Thanks for the answer. All the constants and functions are defined in the attachment.

I can solve this numerically like on excel yes but I was hoping there would be some function or better way to solve this than to do y(t+dt)=y(t)+y'(t)*dt

Thanks anyway.

Sorry for the small errors on my side. The first equation is easy to solve without using mathcad (especially the odesolve bloc doesn't work for me for some reason). I added this equation in the system because I want to add a non linear component to it in a further stage...

My problem is clearly with the second, not linear one which can't be solved by odsolve (according to the help files it can only solve linear ODE).

I've thus tried several options to solve it numerically but I'm sure my way is not optimised and it really takes forever to solve it... (see attachment)

In Prime you have to create a special region, a so called "solve block" where you put your IC and equations

Mathcads abilities with DE is not really top notch and can be quite tricky.

It may be the non-linearity which is the cause for the solve block failing, but I can't be sure about that. After all the help states that it must only be linear in its highest derivation which your equation is.

"After all the help states that it must only be linear in its highest derivation which your equation is."

I have my doubts... The first term on the right side has a y {I think we concluded that it is y(t)...} in the denominator. To get it away from there, you'd have to multiply all terms (left and right) with (lo-y(t)), that gives at least a y.y'' term.

Luc.

You are right. but if I change one of the two y(t) in the denomitors to a constant value (5) and if I use a smaller amplitude for f(t), Prime surprises us with a solution!?? Even though there still is a y(t) in the denominator!

It may be the resulting y"*y^2 which is the cause for the original equation failing, but then - if I exchange the y(t) in the first denominator for a constant and let the second, the block still fails.

So I am really not sure what exactly makes the solve block fail and if it would be possible to find a workaround.

Just gave it a try with real Mathcad and the system solved as it should. Hope I didn't make a mistake by retyping the equations.

Algorithm used in the screenshot below was "Adams/BDF". "Radau" gave the same result, "Fixed" failed and "Adaptive" seems to produce a wrong result (second screen shot).

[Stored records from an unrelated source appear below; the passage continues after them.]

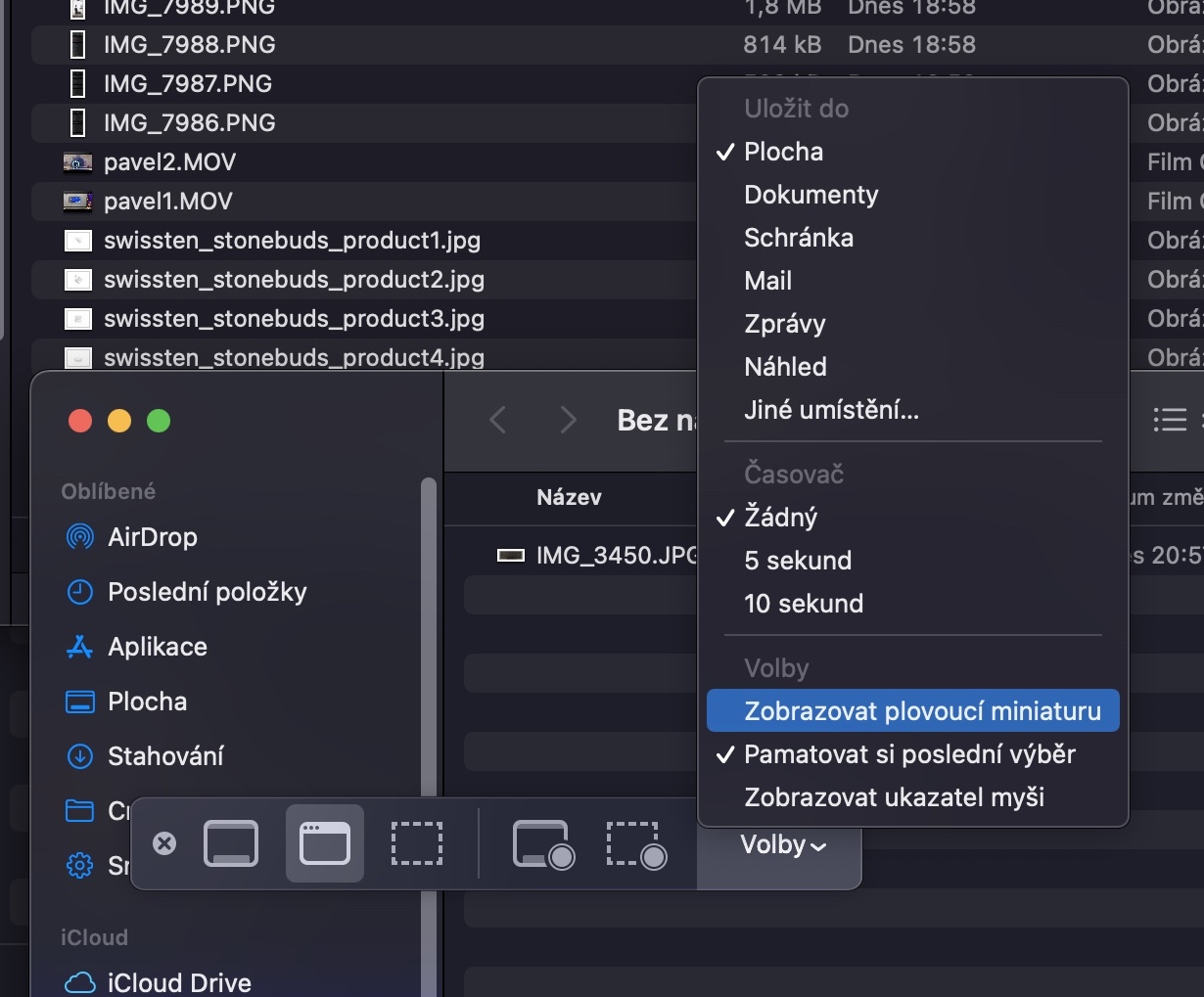The width and height of the screenshot is (1204, 997).
Task: Set timer to 5 sekund
Action: pos(798,561)
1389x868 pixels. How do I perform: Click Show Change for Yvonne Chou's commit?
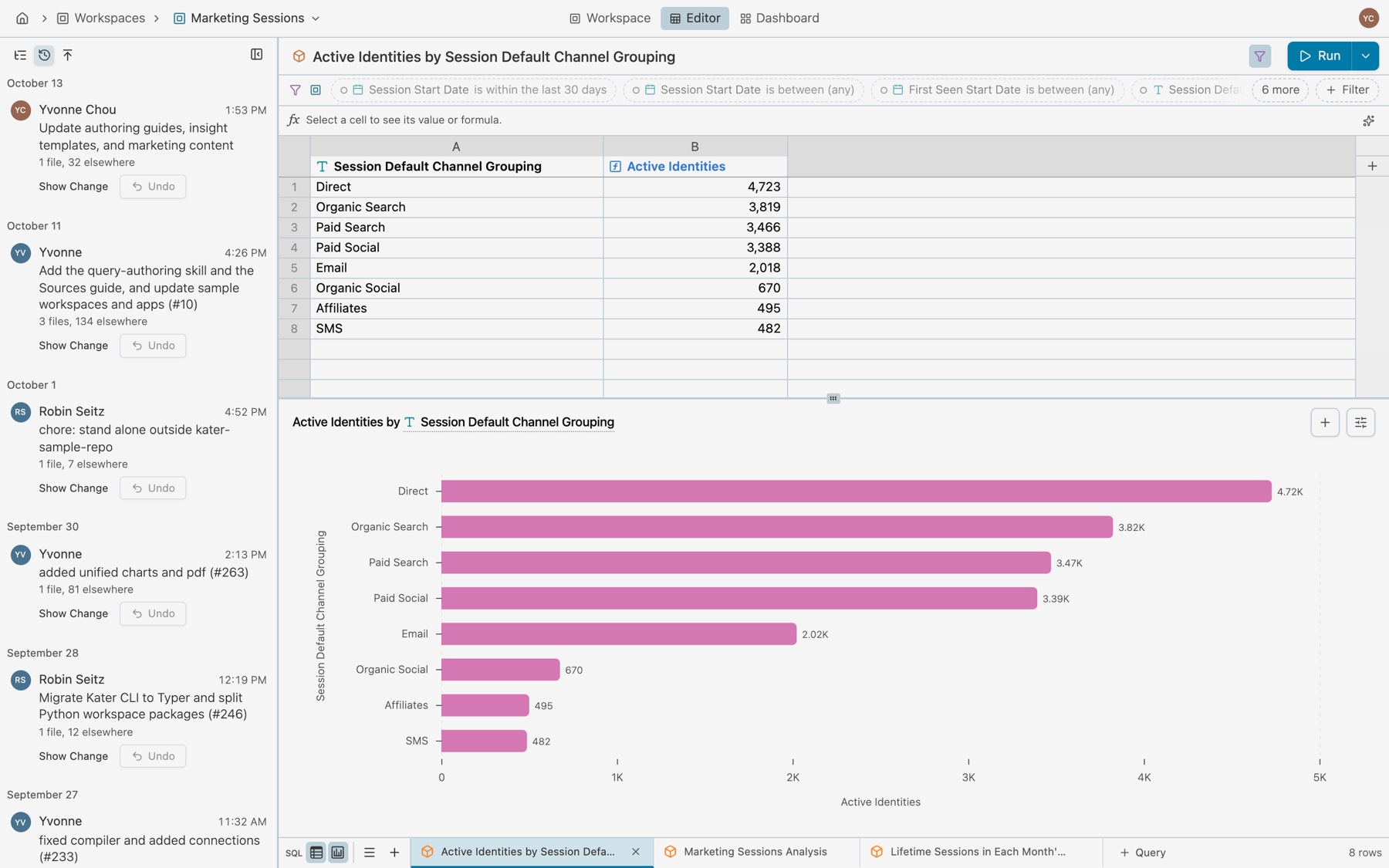(x=73, y=186)
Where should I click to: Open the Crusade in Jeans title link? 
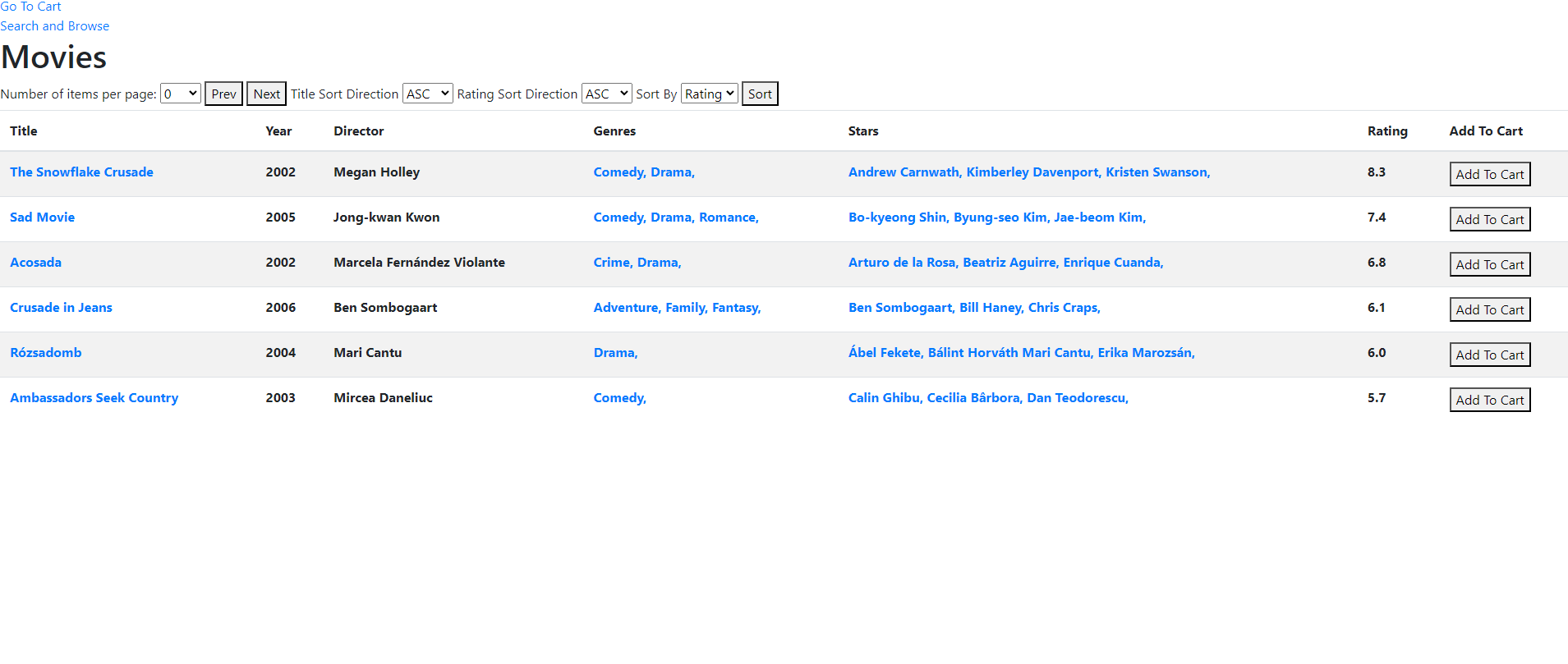[61, 308]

Guess the problem in Prime is once again a problem with the new highly praised Knitro algorithms. In Prime we have no algorithm choice. Maybe someone wants to report it as a bug.

With "Adaptive":

http://www.wolframalpha.com/input/?i=y''(t)%3D0.22*(20000-139*y(t)),+y(0)%3D60,+y'(0)%3D4

This ODE (in the OP sheet for y2)  is trivial and is not the problem.

The problem is the second ODE for y - the one that also references y2.

Need more coffee!!

Just noticed another mistake I made when I retyped the system in MC15. One of the IC was wrong.

With the original ICs (the same for y and y2) the result seems to be y=y2.

But still a result is only obtained using the wrong sign as indicated.

Below is what I get when I open your sheet in MC15.

Interesting is the wrong result for y2. This is due to the high endvalue 10^4 for t you had chosen. Only get the correct solution if I add a higher value for the number of steps -> y2:=odesolve(t,E,10^5)

As you can see the second solve block fails again with a "Divide by zero" error.

What did they change in the numerics on the way from MC11 to MC15 ?

Hi Werner,

I went again through the equations and put that in your file using mathcad 15 (way more familiar with that one than the prime version). I checked the different values and corrected some I overevaluated.

I think also the problem is of convergence so limit conditions.

I put these conditions in the equations of both y and y2 but well, Mathcad doesn't like it and I couldn't solve this problem separately either...

Thanks for the answers also.

I sure share your feeling about Mathcad 15 🙂

You forgot to define F.0 which is used in your second equation.

After assigning an arbitrary value I get a result (just used global variables to make it easier playing around with different values.

I made another mistake with initial conditions: y2(0)=0.

Problem is the system is not solved with these initial conditions. I need to give non 0 values which don't fit to my problem. Also when i slightly change tmax the solution change completely: with tmax=0.01s I reach 60 within 8*10--3 but with tmax=0.02s i get 0.5 within the same time...

I actually don't trust the results I got there.

The results I got with tmax=0.01s are closer to what I'd expect in reality. but then the rest is clearly not. Is there some other issue I didn't get? Is the Odesolve really appropriated?